A full and fair offer.

Late last month, Roche made an all-cash proposal to acquire Ventana for $75 per share, for a total deal value of about $3 billion. Ventana dismissed the offer as "wholly inadequate" and said it had no interest in negotiations. Roche quickly went to a full-court press, contacting Ventana's executive management, board, company employees, and shareholders—all in a largely failed effort to communicate the value and benefit of Roche's ownership of the company.

Roche said it wants to buy Ventana because the company is a leader in the $1 billion tissue-based testing market, a segment that has been growing at an annual rate of 10%—twice the rate of Roche's other IVD business segments. " Ventana's leadership in tissue-based testing will broaden and complement Roche's leading in vitro diagnostic and life science businesses—molecular diagnostics, immunodiagnostics, and clinical chemistry," said a company press release.

Capturing value.

Roche chairman and CEO Franz B. Humer described the company's bid as "a full and fair offer and a unique opportunity for Ventana's stockholders to receive value now that reflects Ventana's current business and full future potential." While Roche said it would "prefer to commence discussions with Ventana to effect a negotiated transaction," it also said it was prepared to pursue a "unilateral course of action" if Ventana chose not to cooperate.

"This is about stockholder value," said Ventana chairman Jack Schuler. "Simply put, we believe that Roche is trying to capture value for its stockholders that rightly belongs to Ventana's stockholders." Ironically, as Roche was hailing its offer as a 44% premium on Ventana's stock value of $51.95 on June 22, 2007 (the last trading day before Roche submitted its bid to Ventana), the stock has steadily risen to a recent close of more than $83.

Not even close.

When the initial tender offer expired this month, Roche extended it to August 23—a move that drew a sharp response from Ventana president and CEO Christopher Gleeson. "The situation has not changed," he said. "Not only is the offer significantly below our current market price, it does not even come close to reflecting the intrinsic value of the company, its strong growth prospects in an accelerating market, and the synergy value of Ventana to Roche."

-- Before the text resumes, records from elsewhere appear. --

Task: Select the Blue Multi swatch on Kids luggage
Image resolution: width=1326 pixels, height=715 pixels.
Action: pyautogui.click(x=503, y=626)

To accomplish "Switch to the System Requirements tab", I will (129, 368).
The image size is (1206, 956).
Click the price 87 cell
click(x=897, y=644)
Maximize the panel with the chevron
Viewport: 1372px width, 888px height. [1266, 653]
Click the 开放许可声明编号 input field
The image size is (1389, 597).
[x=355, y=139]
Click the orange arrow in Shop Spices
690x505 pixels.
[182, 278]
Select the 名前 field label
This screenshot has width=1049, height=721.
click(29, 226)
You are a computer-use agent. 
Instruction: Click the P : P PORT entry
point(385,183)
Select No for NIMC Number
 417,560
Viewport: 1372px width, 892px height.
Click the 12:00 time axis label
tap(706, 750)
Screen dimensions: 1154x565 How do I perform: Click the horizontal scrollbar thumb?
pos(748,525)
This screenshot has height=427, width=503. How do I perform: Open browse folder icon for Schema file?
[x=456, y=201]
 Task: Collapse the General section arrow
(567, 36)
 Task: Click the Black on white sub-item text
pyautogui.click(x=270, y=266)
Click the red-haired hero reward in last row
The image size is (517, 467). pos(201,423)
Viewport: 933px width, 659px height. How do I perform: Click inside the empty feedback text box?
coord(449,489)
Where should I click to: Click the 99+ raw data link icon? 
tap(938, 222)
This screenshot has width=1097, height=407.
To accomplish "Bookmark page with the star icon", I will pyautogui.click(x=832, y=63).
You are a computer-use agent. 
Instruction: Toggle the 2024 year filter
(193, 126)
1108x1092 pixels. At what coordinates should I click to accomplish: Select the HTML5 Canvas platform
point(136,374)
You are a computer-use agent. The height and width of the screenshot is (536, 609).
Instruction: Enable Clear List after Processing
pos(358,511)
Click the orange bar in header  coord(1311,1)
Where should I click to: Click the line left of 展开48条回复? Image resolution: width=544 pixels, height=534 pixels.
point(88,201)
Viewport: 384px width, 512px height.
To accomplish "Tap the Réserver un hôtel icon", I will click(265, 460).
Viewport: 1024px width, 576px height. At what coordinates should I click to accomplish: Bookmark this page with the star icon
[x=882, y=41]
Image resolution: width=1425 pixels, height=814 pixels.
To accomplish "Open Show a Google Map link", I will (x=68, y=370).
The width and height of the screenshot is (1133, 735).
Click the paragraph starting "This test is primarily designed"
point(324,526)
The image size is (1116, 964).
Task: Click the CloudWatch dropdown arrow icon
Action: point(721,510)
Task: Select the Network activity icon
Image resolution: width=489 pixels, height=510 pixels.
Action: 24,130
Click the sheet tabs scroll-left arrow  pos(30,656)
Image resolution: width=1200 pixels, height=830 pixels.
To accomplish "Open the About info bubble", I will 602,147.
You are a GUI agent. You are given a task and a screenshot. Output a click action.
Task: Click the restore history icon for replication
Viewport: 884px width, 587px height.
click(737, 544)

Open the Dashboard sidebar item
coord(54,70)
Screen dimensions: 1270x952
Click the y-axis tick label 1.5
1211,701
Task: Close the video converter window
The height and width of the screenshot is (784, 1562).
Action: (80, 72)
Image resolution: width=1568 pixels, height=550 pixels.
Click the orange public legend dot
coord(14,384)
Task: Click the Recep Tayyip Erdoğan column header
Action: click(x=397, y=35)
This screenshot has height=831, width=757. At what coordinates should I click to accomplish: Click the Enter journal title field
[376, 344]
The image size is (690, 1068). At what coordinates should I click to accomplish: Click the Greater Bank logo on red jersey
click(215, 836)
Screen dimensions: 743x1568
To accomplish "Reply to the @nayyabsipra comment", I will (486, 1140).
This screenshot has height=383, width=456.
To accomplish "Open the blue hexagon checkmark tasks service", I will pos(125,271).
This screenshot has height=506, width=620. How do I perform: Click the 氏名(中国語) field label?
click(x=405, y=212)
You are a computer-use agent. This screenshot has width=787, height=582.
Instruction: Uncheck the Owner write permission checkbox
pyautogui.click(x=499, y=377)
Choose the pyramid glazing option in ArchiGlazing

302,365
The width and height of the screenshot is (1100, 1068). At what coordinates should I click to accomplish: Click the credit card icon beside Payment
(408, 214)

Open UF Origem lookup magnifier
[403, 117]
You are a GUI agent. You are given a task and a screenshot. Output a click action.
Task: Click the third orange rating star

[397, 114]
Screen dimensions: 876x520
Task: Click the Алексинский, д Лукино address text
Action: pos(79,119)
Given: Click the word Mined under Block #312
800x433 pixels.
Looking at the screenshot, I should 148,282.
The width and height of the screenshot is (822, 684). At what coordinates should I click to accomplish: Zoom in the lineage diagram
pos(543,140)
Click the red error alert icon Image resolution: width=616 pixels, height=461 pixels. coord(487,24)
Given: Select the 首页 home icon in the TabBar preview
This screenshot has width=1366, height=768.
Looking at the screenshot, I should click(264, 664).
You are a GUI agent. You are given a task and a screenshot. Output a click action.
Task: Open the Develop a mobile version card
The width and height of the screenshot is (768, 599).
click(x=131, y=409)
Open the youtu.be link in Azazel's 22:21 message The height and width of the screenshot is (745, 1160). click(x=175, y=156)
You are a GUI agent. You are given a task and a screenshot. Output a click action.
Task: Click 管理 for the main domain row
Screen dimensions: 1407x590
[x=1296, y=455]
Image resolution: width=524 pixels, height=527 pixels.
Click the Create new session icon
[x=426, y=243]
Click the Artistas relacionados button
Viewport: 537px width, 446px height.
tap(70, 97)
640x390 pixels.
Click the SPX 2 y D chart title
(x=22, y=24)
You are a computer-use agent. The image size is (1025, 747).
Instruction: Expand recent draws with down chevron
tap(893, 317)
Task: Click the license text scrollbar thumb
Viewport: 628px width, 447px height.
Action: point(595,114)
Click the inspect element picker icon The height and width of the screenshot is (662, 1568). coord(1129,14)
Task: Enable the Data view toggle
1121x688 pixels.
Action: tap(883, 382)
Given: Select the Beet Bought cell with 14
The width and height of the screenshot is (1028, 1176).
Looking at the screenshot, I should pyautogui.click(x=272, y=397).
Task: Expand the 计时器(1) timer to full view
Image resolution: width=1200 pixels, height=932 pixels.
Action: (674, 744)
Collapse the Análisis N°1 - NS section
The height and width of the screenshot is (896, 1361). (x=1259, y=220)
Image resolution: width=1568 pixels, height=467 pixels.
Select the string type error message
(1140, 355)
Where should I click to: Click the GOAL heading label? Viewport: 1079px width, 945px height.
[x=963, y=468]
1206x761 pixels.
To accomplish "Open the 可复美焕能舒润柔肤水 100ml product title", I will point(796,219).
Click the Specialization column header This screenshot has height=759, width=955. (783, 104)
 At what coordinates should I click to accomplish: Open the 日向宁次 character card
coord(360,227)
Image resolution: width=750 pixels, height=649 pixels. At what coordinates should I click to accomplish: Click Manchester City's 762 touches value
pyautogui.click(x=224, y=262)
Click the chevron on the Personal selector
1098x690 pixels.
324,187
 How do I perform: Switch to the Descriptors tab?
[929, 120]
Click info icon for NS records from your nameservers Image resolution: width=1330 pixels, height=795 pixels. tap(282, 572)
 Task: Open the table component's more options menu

It's probably too early to tell whether Roche and Ventana are poised for a protracted struggle for control, or merely posturing with one another to achieve a more favorable outcome from a deal that both considerable inevitable. But by touting its value to Roche, Ventana may be sending a signal that it might consider a deal—if the price is right.

Roche employs 75,000 people worldwide, including more than 30,000 in the United States. The company's 2006 revenues totaled $34.4 billion—$27.3 billion from the pharmaceutical division and $7.1 billion from diagnostics.

Ventana Medical Systems, with 952 employees, reported annual revenues for 2006 of $238 million.